中国 と 五輪
「有朋自遠方来 不亦楽乎」
朋あり遠方より来る また楽しからずや
孔子の論語を2008人の役者が繰り返し叫びます。打ち鳴らす銅製の太鼓が光を放ち、カウントダウンが始まりました。二〇〇八年八月八日午後八時(日本時間午後9時)、中国で縁起が良いとされる末広がりの八を並べた時間にいよいよ北京五輪が開幕しました。

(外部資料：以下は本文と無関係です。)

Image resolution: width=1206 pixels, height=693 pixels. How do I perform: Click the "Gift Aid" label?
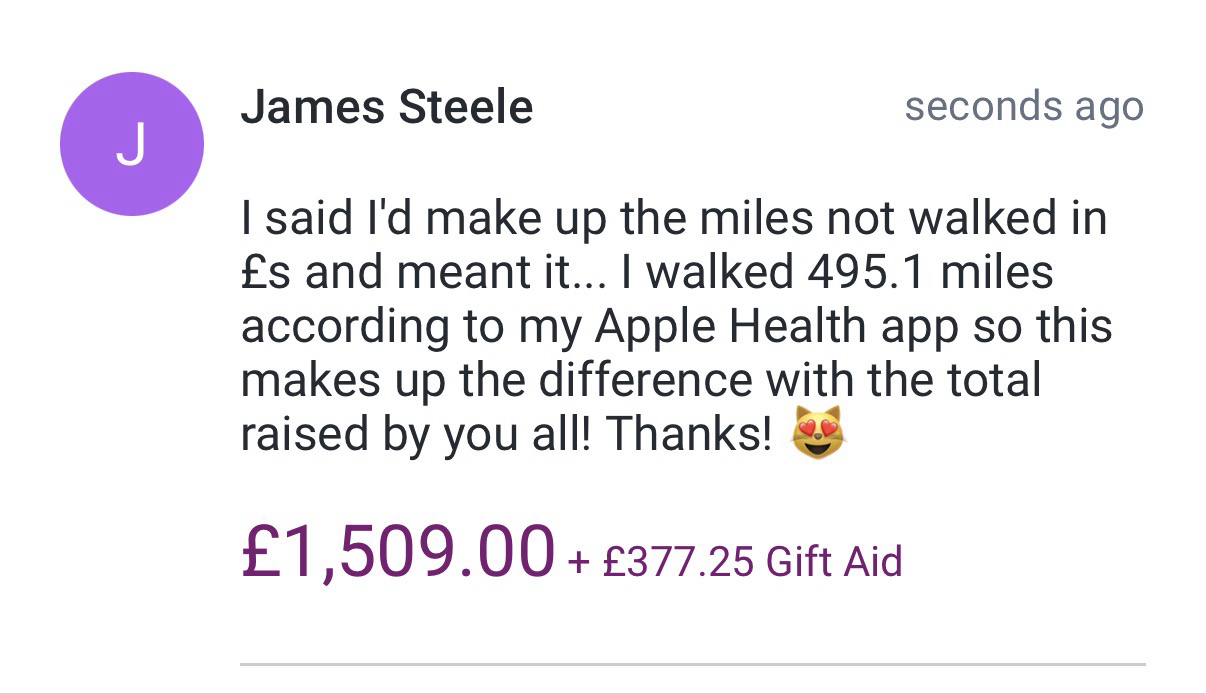pyautogui.click(x=833, y=561)
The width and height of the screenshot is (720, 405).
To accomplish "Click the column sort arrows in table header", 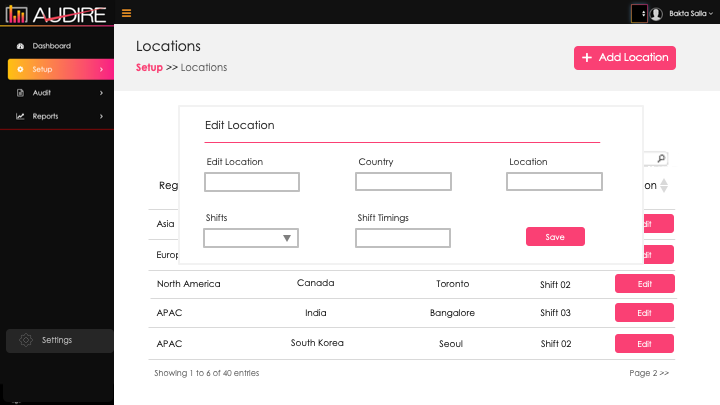I will (x=664, y=185).
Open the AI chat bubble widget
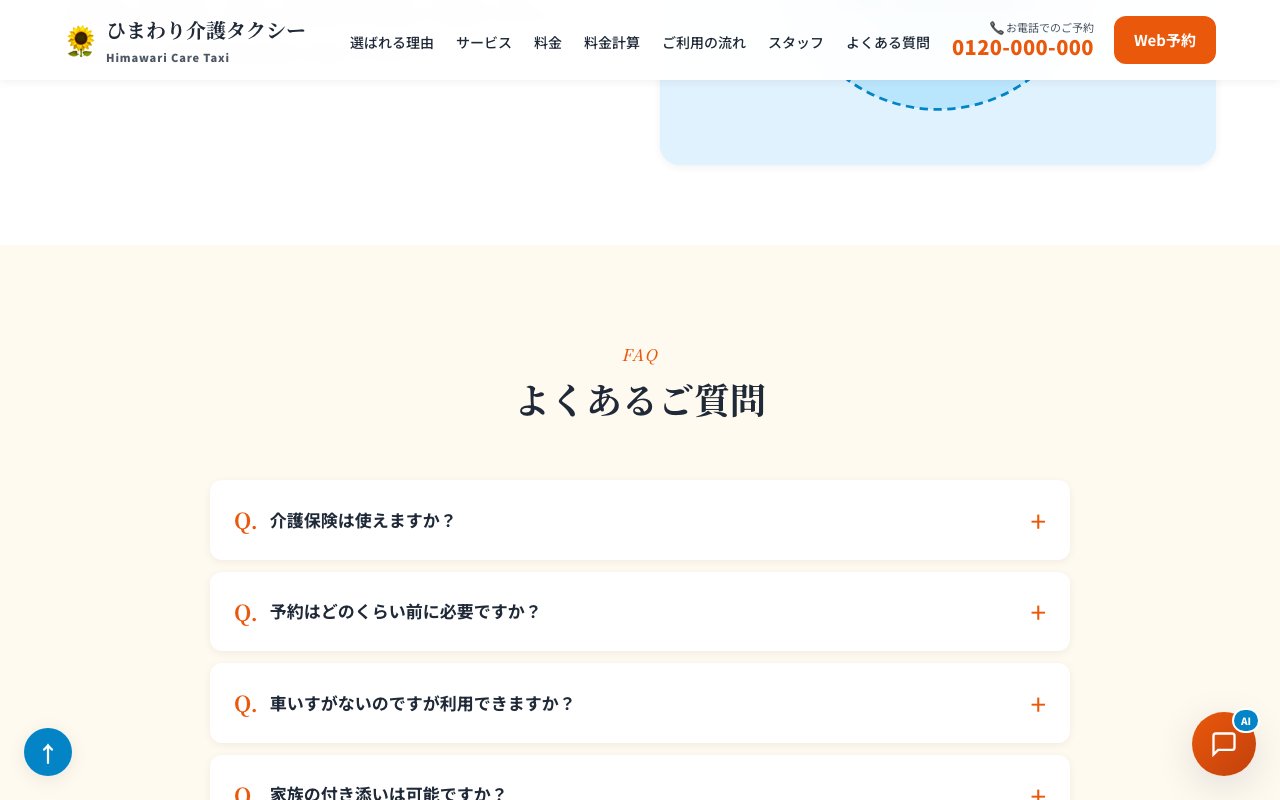Image resolution: width=1280 pixels, height=800 pixels. [1223, 744]
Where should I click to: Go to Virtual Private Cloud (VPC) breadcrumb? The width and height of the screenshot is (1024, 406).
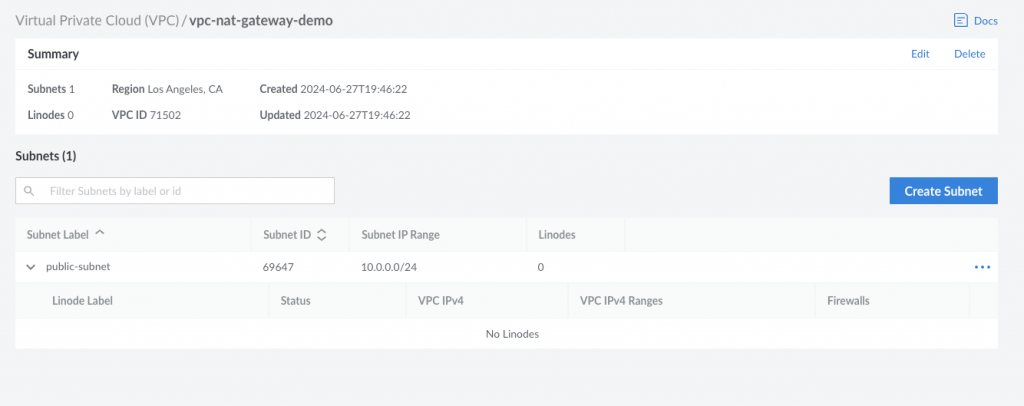[97, 20]
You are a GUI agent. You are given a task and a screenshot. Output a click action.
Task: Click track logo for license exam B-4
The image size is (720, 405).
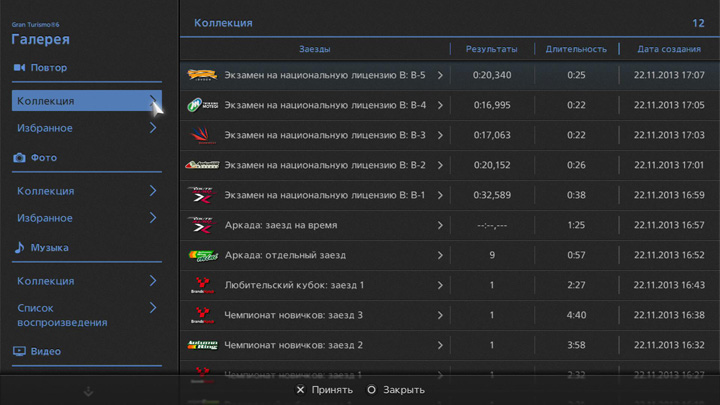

1964年の東京、88年のソウルに続くアジアで3度目の北京五輪は参加国と地域が史上最多の204となりました。かつてない約80カ国の首脳らを迎えた歓迎式典の席で、胡錦涛国家主席は「中華民族百年の夢」と宣言、中国の威信をかけた一大政治イベントが始まりました。
経済発展が著しい中国を内外にアピールした胡錦涛主席ですが、大気汚染に霞んだ北京の空は地球温暖化の対策すらなされていないことを証明し、農薬問題や冷凍ギョウザ問題で世界を震撼させており、先進国のレベルにはほど遠い状況です。
五輪がもたらす特需で経済発展を伸ばし続けてきた中国経済ですが、五輪が始まった今、更なる需要は期待出来ません。さらにアメリカ経済の減速を受けて外需が急速に悪化しており、この五輪を境に好影響を与えてきた中国経済は今後先行き不透明感が増して急減速すると考えられます。事実、五輪開会式当日の上海株式相場は急落し、景気の下ぶれへの懸念は一気に表面化しました。
こんな状況の中の中国は国際政治の舞台では国連安全保障理事会常任理事国という立場を利用してあたかも「大国」であるかのように振る舞っていますが、一方国際経済社会では、未だに「発展途上国」であることを主張しています。このようなどちらつかずの態度は今後も相変わらず続くのでしょうか。
世界各国でチベットの独立問題や人権問題など抗議活動が相次ぐ中、平和の祭典であるはずの五輪が、テロを警戒しての最高レベルの厳戒態勢が敷かれた異質な冷気漂うなかでの開幕となりました。
中国の「大国」を誇示する外交政治は五輪というスポーツの祭典を利用して大きく発展するかもしれませんが、「途上国」としての中国経済は果たしてどうなることでしょうか。
そんな中国の政治・経済を心配することよりも、純粋にスポーツとしての五輪大会が世界の平和の祭典として大いに盛り上がり、成功してほしいものです。
ちょっと豆知識
中国語でオリンピックは、「奥林匹克」と書くらしいですが、日本語で夏季五輪の正式名称を言えますか?
答えは「オリンピアード競技大会」です。
近代オリンピックの第1回大会は1896年のアテネ大会で、フランスのクーベルタン男爵が提唱した「スポーツを通して心身を向上させ、平和でよりよい世界の実現に貢献する」ことを目的としています。
〜〜〜〜〜〜〜〜〜〜〜〜〜〜〜〜〜〜〜〜〜〜〜〜〜〜〜〜〜〜〜
余談――
開会式を見ていてちょっと気になったことは、福田首相の態度です。ブッシュさんもサルコジさんもプーチンさんも、多くの国家元首が自国選手の入場行進で、立ち上がって拍手やエールを送っていたのに対し、福田首相は、座ったままで立ちあがろうともせず、夫人と話をしながら扇子を取り出してあおいでいました。
ちょっと立ち上がってエールを送ってあげればいいのにと、この人の配慮のたらないイヤな性格を見たおもいです。